If You Want To Master A New Skill Take Plenty Of Breaks While Practicing


In a recent study, a research group mapped out the brain activity of healthy volunteers as they learned new skills like playing a song on an instrument. What they found was that by taking short breaks during practice actually helps when it comes to learning.

The research group, from the National Institute of Health, discovered that when the volunteers would take rests, their brains ‘rapidly and repeatedly replayed faster versions of the activity seen while they practiced typing a code.’ Moreover, as the volunteers replayed their activity, during their next practice sessions, they performed much better. What their findings implied is that it was in the rest that they strengthened their memories.

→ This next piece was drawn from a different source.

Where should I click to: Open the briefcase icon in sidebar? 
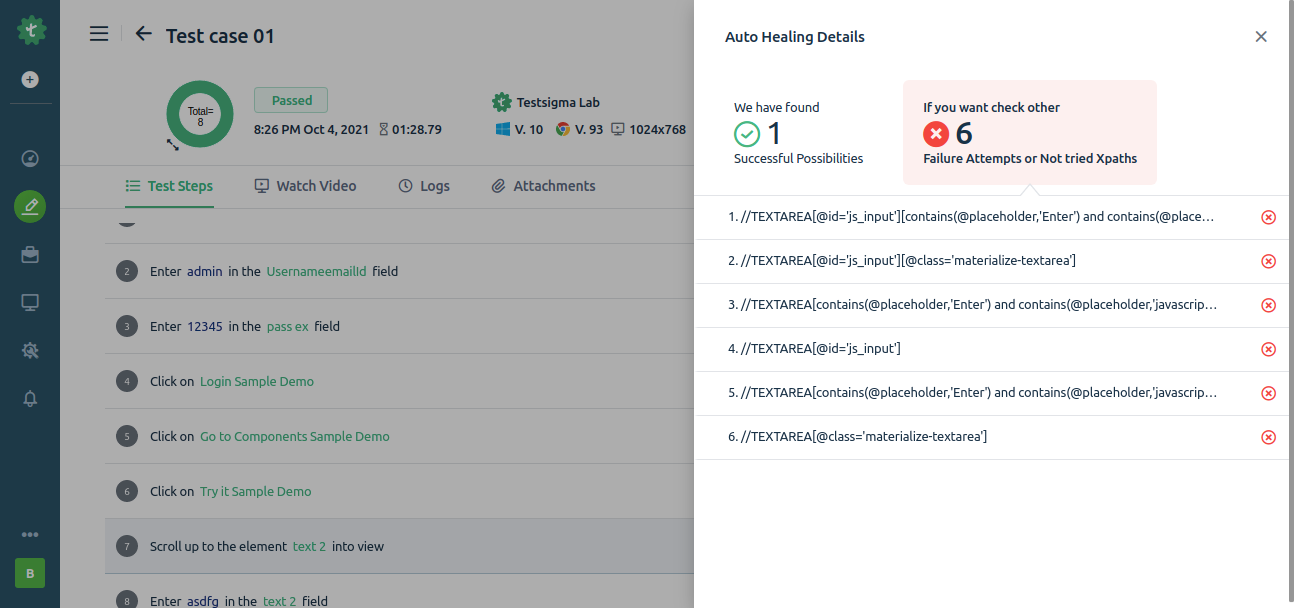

According to the study’s senior author, Dr. Leonardo G. Cohen, “Our results support the idea that wakeful rest plays just as important a role as practice in learning a new skill. It appears to be the period when our brains compress and consolidate memories of what we just practiced.”

He adds, “Understanding this role of neural replay may not only help shape how we learn new skills but also how we help patients recover skills lost after neurological injury like stroke.”

The study, which was done at the NIH Clinical Center, shows how Dr. Cohen’s team used a process called magnetoencephalography, which is a highly sensitive scanning technique which can record brain waves. The team recorded the brain waves of 33 healthy, right-handed respondents as they learned to type a five-digit code using their left hands rather than their right hands.

The study had the participants sit in a chair that was under the long, cone-shaped cap of the scanner. As they were shown the code “41234” on a screen, they had to type it out as many times as possible for a span of 10 seconds, taking a 10 second break in between cycles. They were made to repeat this cycle of alternating practice and resting 35 times in total.

In the first few trials of the participants, their speed of correctly typing in the code had dramatic improvement, eventually leveling off by the 11th cycle. In addition, a former study that was led by a member of Dr. Cohen’s team and a former NIH postdoctoral fellow, Marlene Bönstrup, they showed how these improvements happened ‘during short rests’ rather than when the subjects were actually typing the code out.

Furthermore, these gains were also better than ‘those made after a night’s sleep and were correlated with a decrease in the size of brain waves, called beta rhythms.’ For the new study, the research team chose to look for differences within the brain waves of the subjects.

According to staff scientist and leader of the study on Dr. Cohen’s team, Ethan R. Buch, “We wanted to explore the mechanisms behind memory strengthening seen during wakeful rest. Several forms of memory appear to rely on the replaying of neural activity, so we decided to test this idea out for procedural skill learning.”

In order to test this out, former postdoctoral fellow that works in Dr. Cohen’s lab, Leonardo Claudino, helped Dr. Buch create a computer program that allowed the team to figure out which brain wave activity was associated with the typing out of each number for the test code.

What the program managed to do was help them ‘discover that a much faster version – about 20 times faster – of the brain activity seen during typing was replayed during the rest periods.’ During the 11 practice trials, the researchers took the compressed versions of the activity and replayed them around 25 times per rest period.

The study, which was published in Cell Reports, explained how this was ‘two to three times more often than the activity seen during later rest periods or after the experiments had ended.’

The study authors share that what they found from the study was that it was during the frequency of reply during the rest period that furthered memory strengthening. What this meant was that the participants whose brains replayed the typing activity more had better performance results after every trial than those that replayed them less.

Dr. Buch shares, “During the early part of the learning curve we saw that wakeful rest replay was compressed in time, frequent, and a good predictor of variability in learning a new skill across individuals. This suggests that during wakeful rest the brain binds together the memories required to learn a new skill.”

The research team also explains that as expected, they found that it was in the sensorimotor regions of the brain, which is the same area answerable for controlling movements, that the replay activity happened the most. But, they also noticed activity in other regions of the brain, mostly the hippocampus and entorhinal cortex.

Dr. Buch adds, “We were a bit surprised by these last results. Traditionally, it was thought that the hippocampus and entorhinal cortex may not play such a substantive role in procedural memory.”

He continued, “In contrast, our results suggest that these regions are rapidly chattering with the sensorimotor cortex when learning these types of skills. Overall, our results support the idea that manipulating replay activity during waking rest may be a powerful tool that researchers can use to help individuals learn new skills faster and possibly facilitate rehabilitation from stroke.”